The school closed as a high school in 1977, after Robinson's heirs complained that it wasn't following the original intentions of his will.
Although the orphan population for whom Robinson intended the school no longer existed, his heirs believed the estate should be for children with some sort of special need. So the school became a group home for troubled adolescent boys that same year.
In 1986, the center affiliated with Children's Hospital of The King's Daughters, and was known as the Barry Robinson Center. That association continued until 2006 when the facility reverted to the control of the The school, now serves emotionally disturbed boys and girls 6 to 17 years of age. About 65 children live at the center, which also has an outpatient treatment program and an array of prevention programs.
In the aftermath, the Barry Boys have stayed in contact with varying degrees of success.
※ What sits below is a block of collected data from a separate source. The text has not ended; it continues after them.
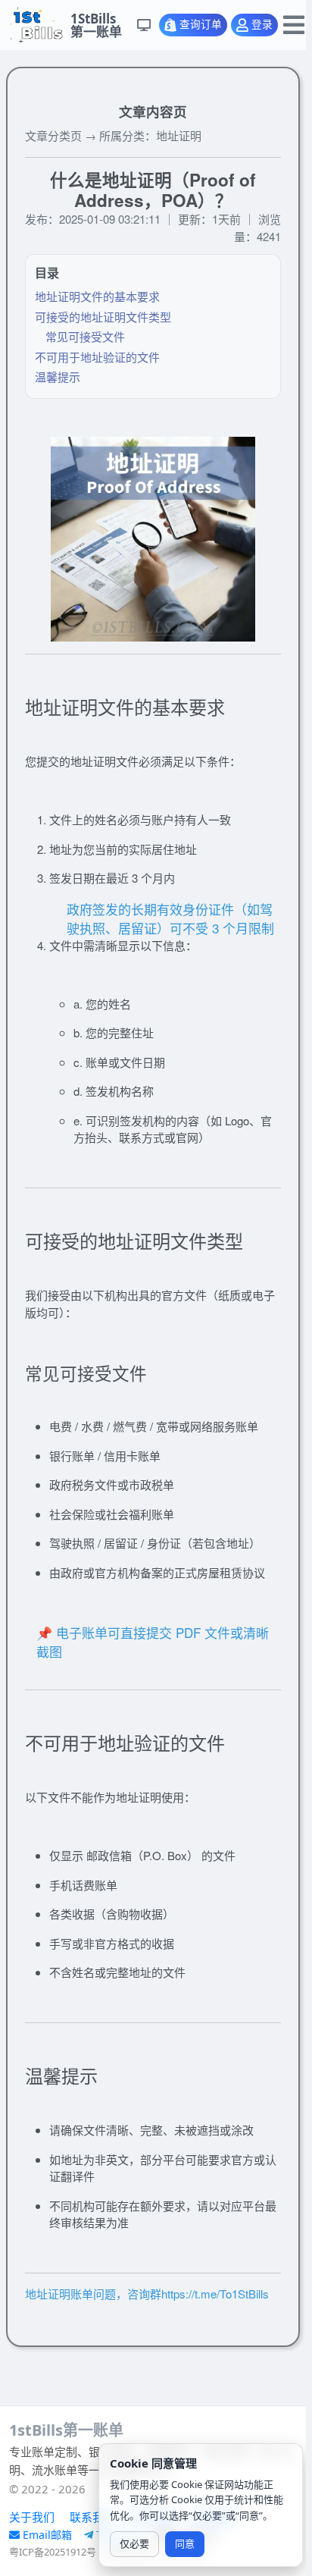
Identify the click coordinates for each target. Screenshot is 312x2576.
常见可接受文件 (85, 336)
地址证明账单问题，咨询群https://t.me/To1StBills (147, 2293)
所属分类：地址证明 (150, 135)
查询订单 (200, 24)
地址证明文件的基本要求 (97, 296)
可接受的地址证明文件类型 (103, 317)
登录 (262, 24)
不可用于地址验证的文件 (97, 357)
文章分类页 (53, 135)
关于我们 (32, 2516)
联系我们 (92, 2516)
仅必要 (134, 2543)
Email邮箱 (49, 2534)
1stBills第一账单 (66, 2430)
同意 (185, 2543)
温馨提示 (57, 376)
A major reunion event was held in 1993, with subsequent smaller get-togethers.
Over the years, although never lacking respect for the work done by the Barry Robinson Center, many of the Barry Boys felt that the Center didn't fulfill the original vision of Frederick Robinson.
So in 2003, when it was announced that a new Catholic school was going to be constructed with funding from the James Barry-Robinson Trust, a group of Barry Boys decided that setting up a scholarship fund to help deserving kids acquire a quality education in the same type of nurtuing environment would be a fitting legacy.
The James Barry-Robinson Home for Boys created a very special legacy through the boys who attended. All of them came to see themselves as something unique and something to be very proud of. They were and are the Barry Boys.
While the James Barry-Robinson Home for Boys is no more, in creating the St. Patrick’s Catholic School, the James Barry-Robinson Home for Boys Trust has ensured that the wonderful legacy of Frederick J. Robinson in providing the opportunity for quality Catholic education will endure for generations to come.